1. The teacher often points to the student and says, "David, would you read the next sentence, please?"
My question is "Can I say "The teacher often points at the students..."?
He pointed ________ the dog when it ran toward them.
A. To B. at C. in D. on
The key is "A. to". However, I think both A & B are correct because we can say "point at/to sth./sb.
Is there any difference between "point at" and "point to" here when we denote both "man" & "animal". Thanks in advance.
+0
He pointed to/at the dog when it ran toward them.

The physical action is the same. It's the intent that's different. You'd need context to determine that.

If you assume the context may be adjusted to support either choice, then, of course, both are correct.

It's not a grammatical question. Both are grammatical. It's a semantic question. How much information do we wish to convey?

The compass is pointing to/at the "N." The compass doesn't have any intention. Both work.

The compass is pointing to the North. (Don't ask me about the capital.)
This is a bit of personification. We attribute human qualities to the compass. It understands about directions and is making a judgement - a selection.

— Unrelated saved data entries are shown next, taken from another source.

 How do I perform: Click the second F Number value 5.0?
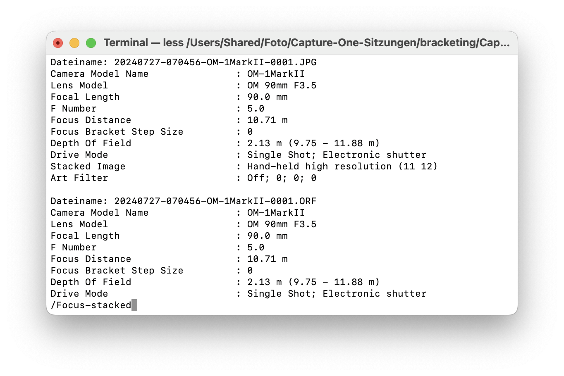coord(256,247)
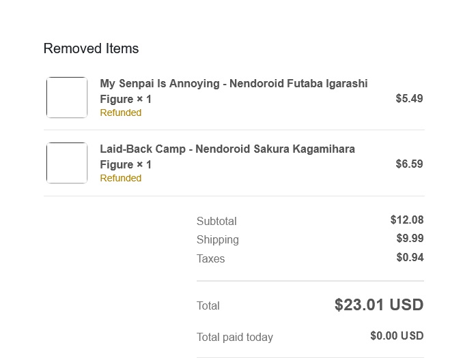This screenshot has height=358, width=463.
Task: Click the Refunded status under Futaba Igarashi
Action: click(x=121, y=113)
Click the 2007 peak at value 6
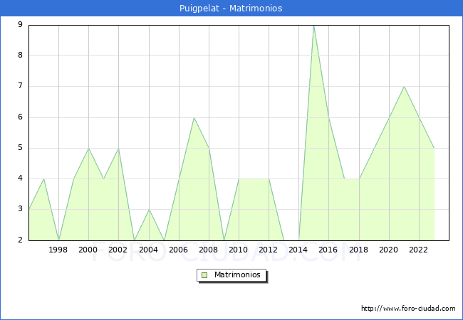 pos(194,117)
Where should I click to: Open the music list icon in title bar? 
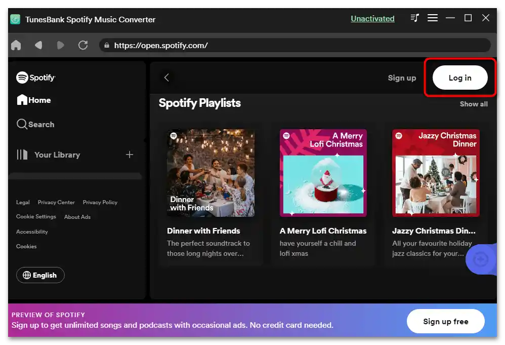tap(415, 18)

"The teacher points to David, and says" - The teacher is making a selection.

Pointing at someone is fraught with implication. It's considered very rude. It's a threatening act.
This has nothing to do with grammar. It's just the way people understand the expression and the action.

I pointed my gun to the gentleman on the left. (Oh, really?)
Maybe: I tipped my hat to the lady on the right. I thumbed my nose at the officer.

If I thought I could frighten the dog away by pointing my finger at him, I'd do it in a heartbeat.

I believe the intent here is to indicate to my fellow humans the source of a potential threat.
I pointed to the dog, and yelled, "Watch out!" (I'm not even talking to the dog.)

Of course sometimes finger-pointing can be both selective and threatening: J'accuse!
Comments  
Site Hint: Check out our list of pronunciation videos.
Hi, Avangi!
Thank you for spending time explaining to me. I really appreciate it. I want to make it clear here. The question "He pointed ___ the dog when it ran toward them" is from the exam paper. And I must choose either "to" or "at". What I understand here is that "which one is more correct?or which one is the better and safer choice? Thank you for listening to me.
It's almost impossible to judge, without more context.
If the writer of the question disagreed with your answer, he could give you any number of reasons why his choice is better. What he would really be doing is describing the context he had in mind when he wrote the question.
I think I've already said why I prefer "to." That also seems to have been the writer's choice.
I could give you contextual scenarios which would push me to choose "at."

The word "them" plays a role in my choice. He's not alone.
Also, the fact that his reaction is to point suggests to me that he may be a child.
It's a guessing game.

- A.
I would like to thank you again, Avangi. Thank you for your clear explanation and patience to me.
Students: We have free audio pronunciation exercises.

Sorry, but this is clear as mud.

anonymous

Sorry, but this is clear as mud.

Most explanations are unclear if they are about an extremely subtle point of language that takes a lifetime of experience to understand.

It's like trying to write instructions for riding a bike when the reader barely even knows what a bike is.